Assignment. Return every line of the data that contains the string "Task".

(Collected data entries)
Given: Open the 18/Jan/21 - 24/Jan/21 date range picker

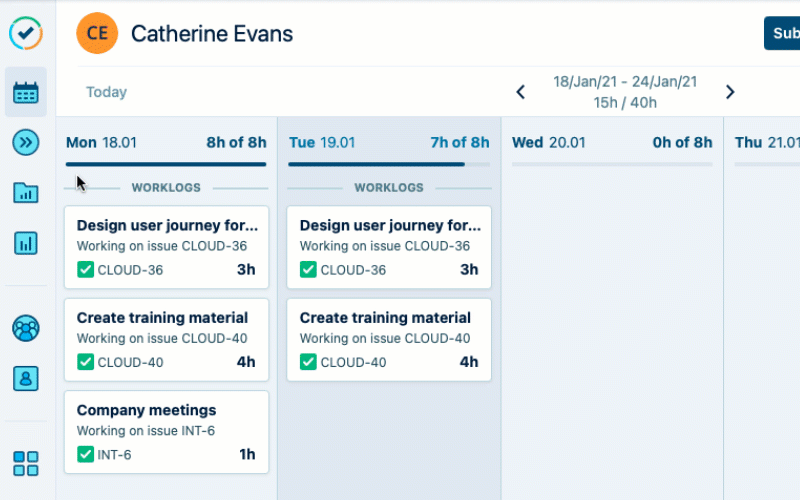Looking at the screenshot, I should 625,82.
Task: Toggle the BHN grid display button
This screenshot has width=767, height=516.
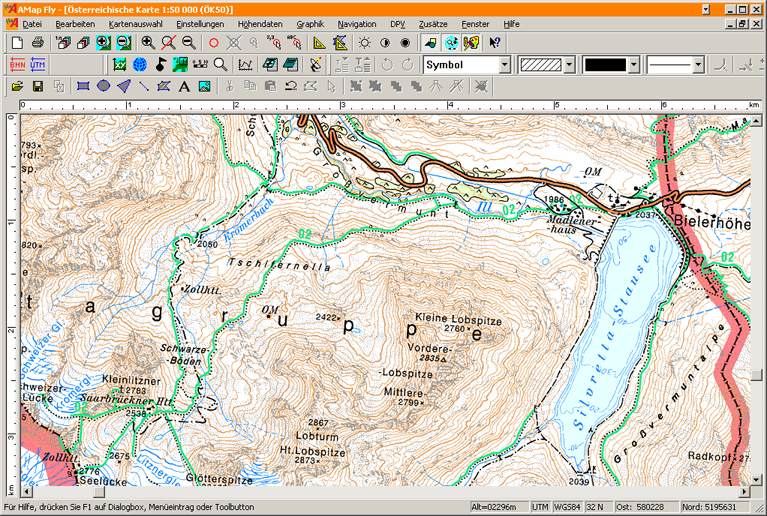Action: pos(17,65)
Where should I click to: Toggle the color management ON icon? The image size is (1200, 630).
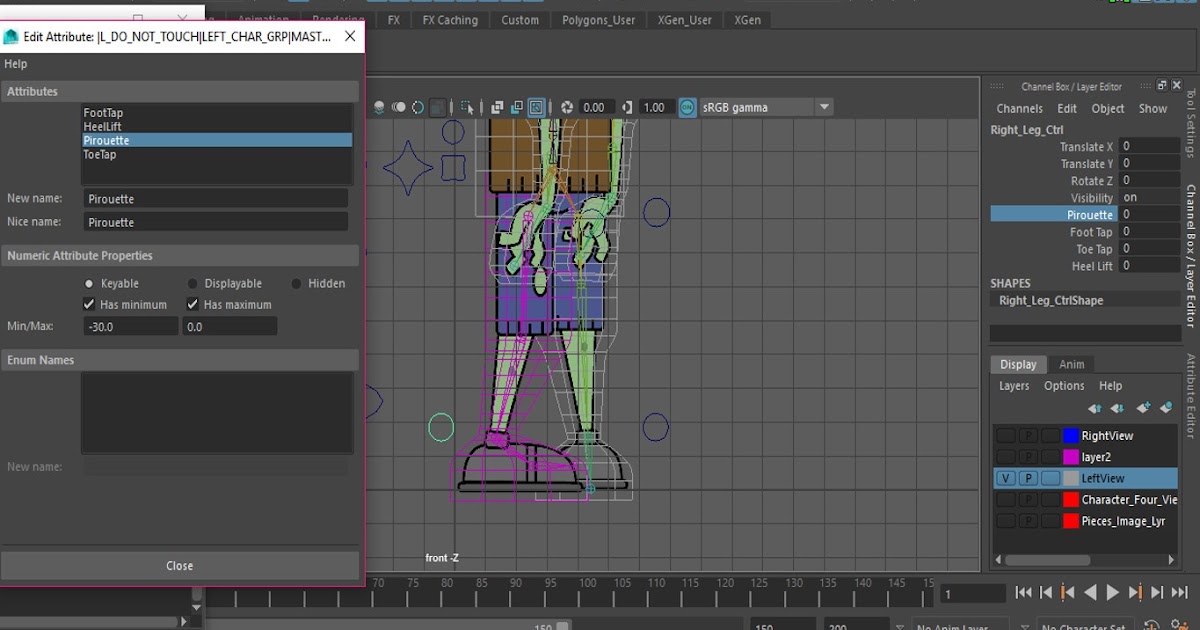pos(687,107)
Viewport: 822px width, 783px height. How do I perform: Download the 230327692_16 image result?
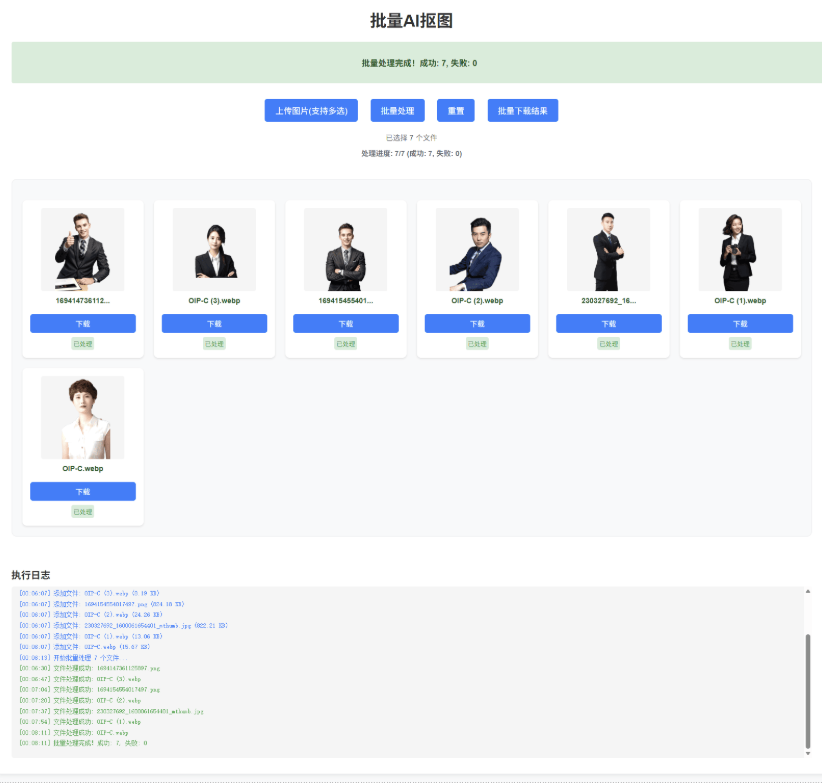(609, 323)
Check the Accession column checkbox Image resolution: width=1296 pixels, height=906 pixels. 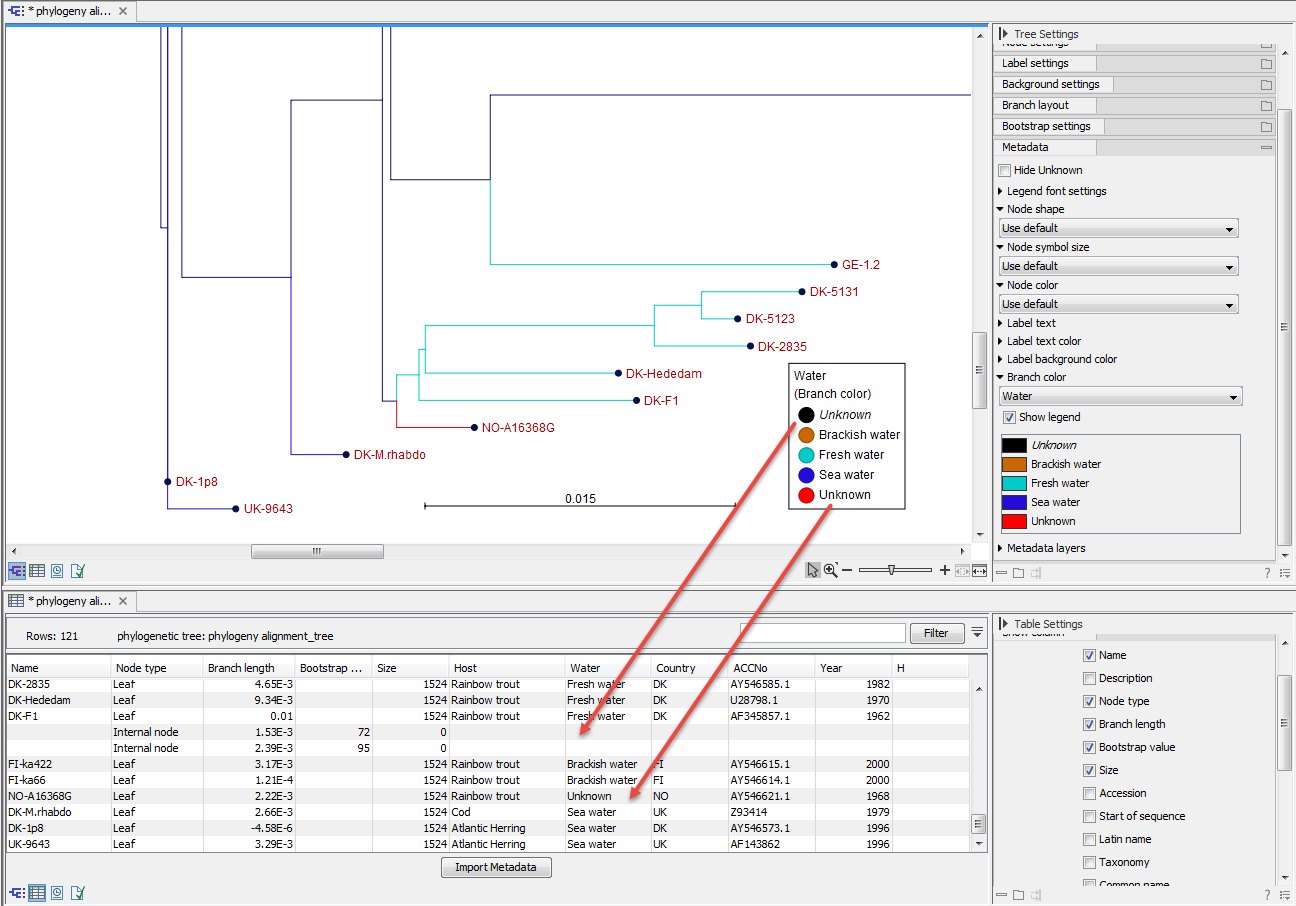(1089, 793)
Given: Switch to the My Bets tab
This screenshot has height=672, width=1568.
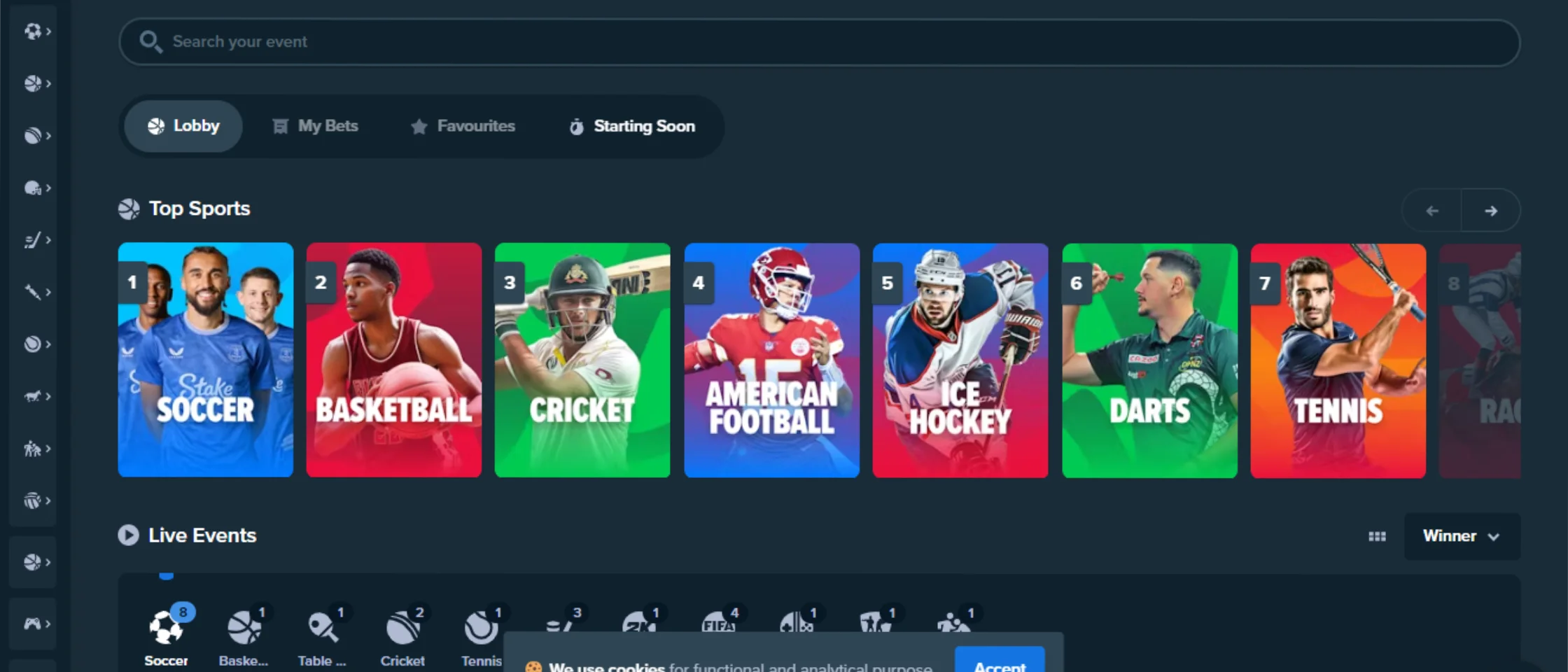Looking at the screenshot, I should coord(315,126).
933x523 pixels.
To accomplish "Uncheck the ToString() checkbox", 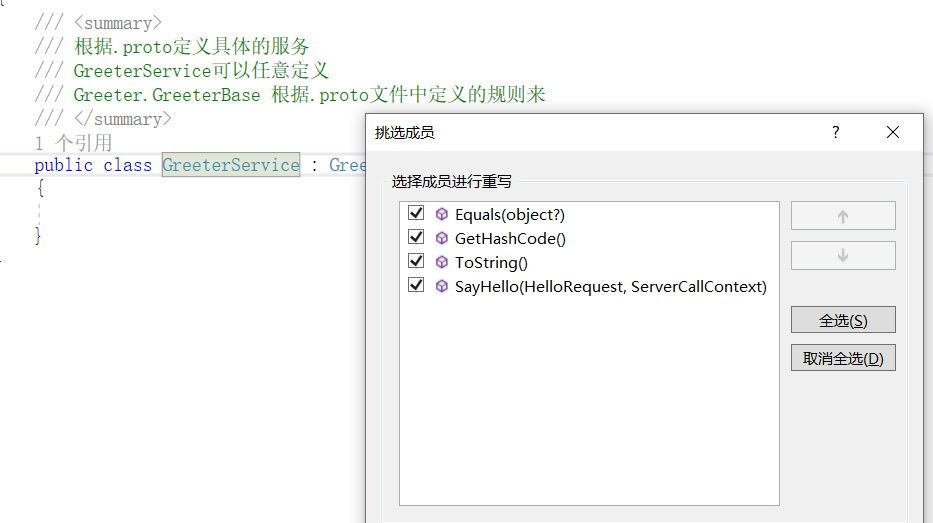I will coord(416,262).
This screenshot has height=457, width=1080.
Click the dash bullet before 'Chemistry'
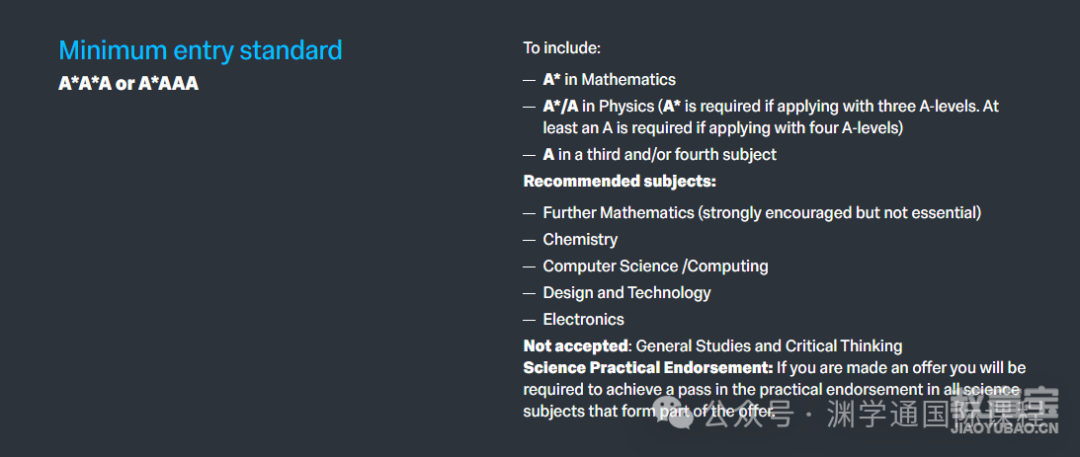[x=529, y=240]
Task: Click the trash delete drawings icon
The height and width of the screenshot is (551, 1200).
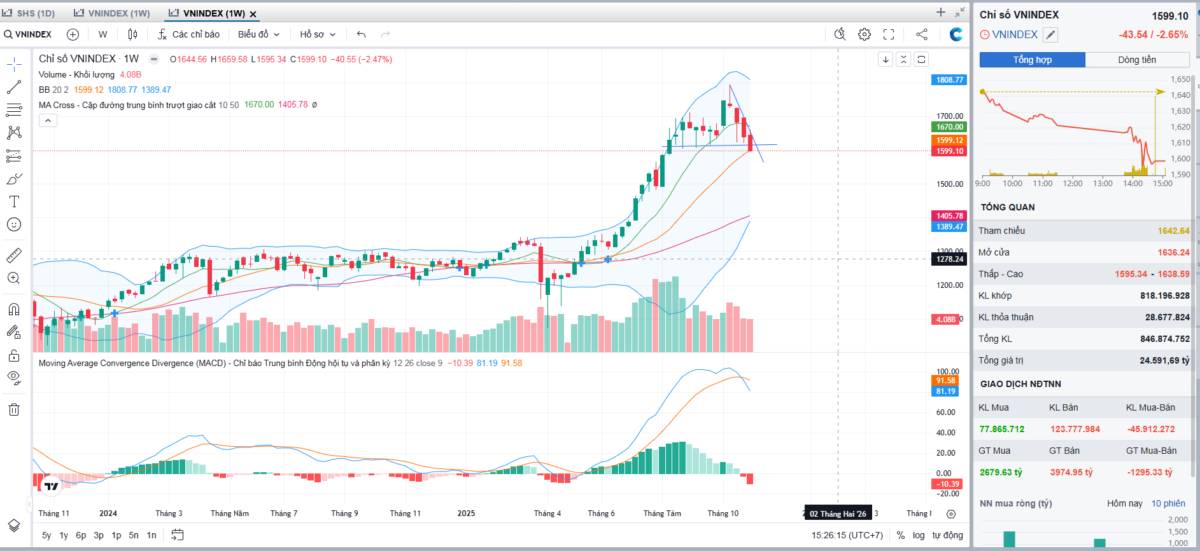Action: [14, 409]

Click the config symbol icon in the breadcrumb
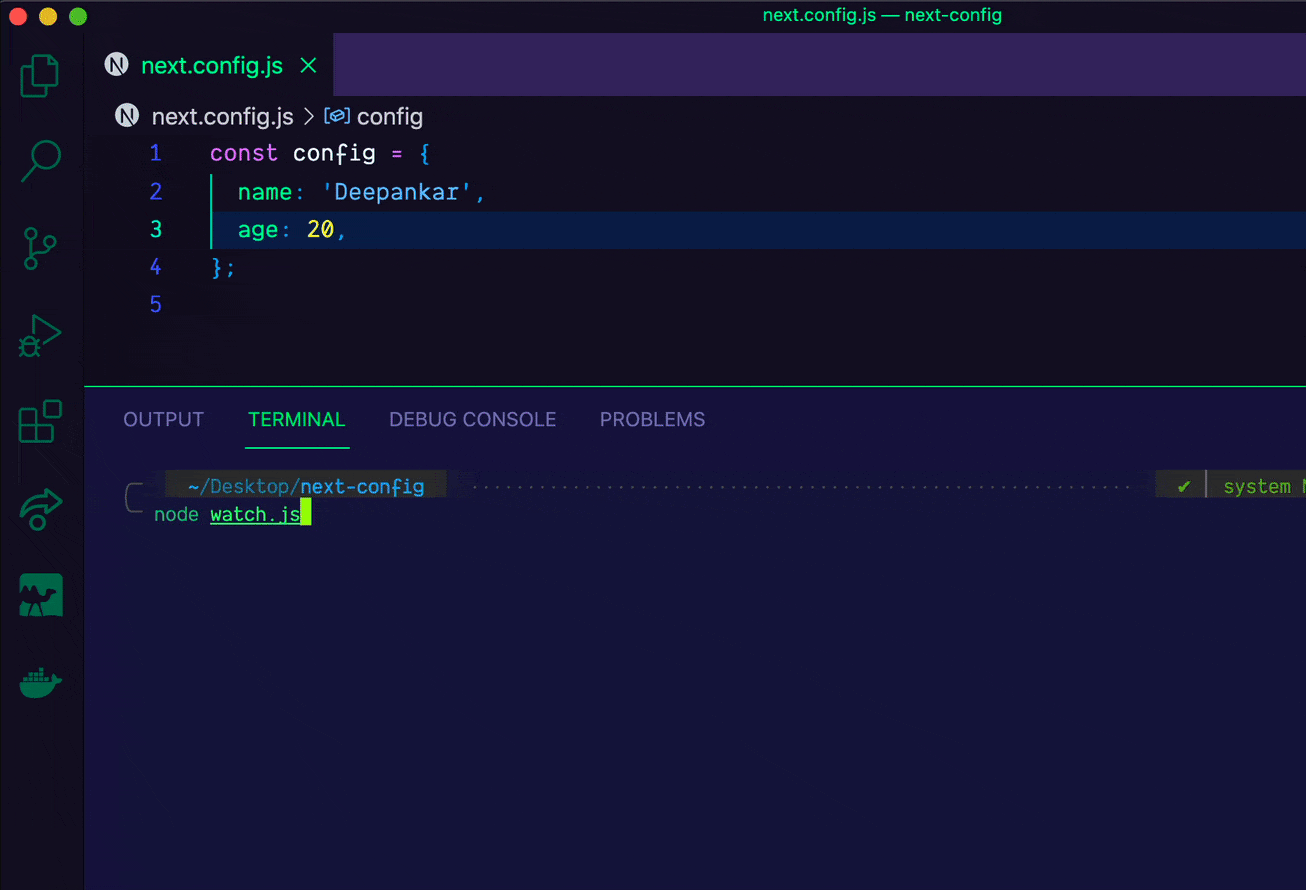pos(337,115)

Response area.
Task: Toggle the BHN grid display button
Task: Click the trash delete drawings icon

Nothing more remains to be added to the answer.